→ **Assigned task**:
Without pictures, repeat the lines of the entries from the one containing "This screenshot has" through the last, both ends included, and nothing else.

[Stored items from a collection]
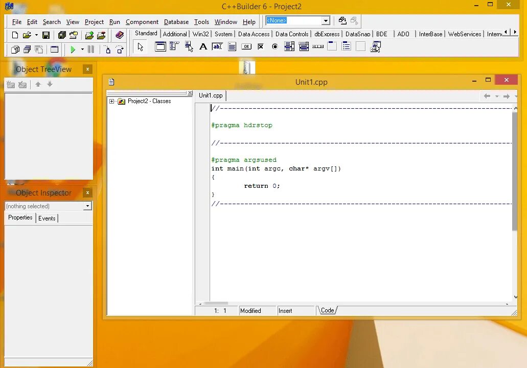Click the Save floppy disk icon
Image resolution: width=527 pixels, height=368 pixels.
click(46, 35)
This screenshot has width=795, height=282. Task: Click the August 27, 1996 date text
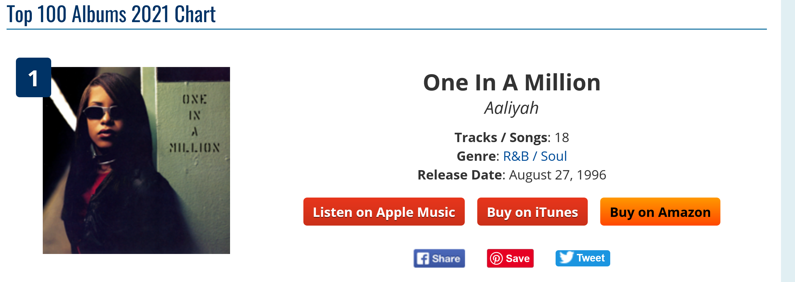557,175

→ **Exercise solution**:
This screenshot has width=795, height=282. Task: Click the August 27, 1996 date text
557,175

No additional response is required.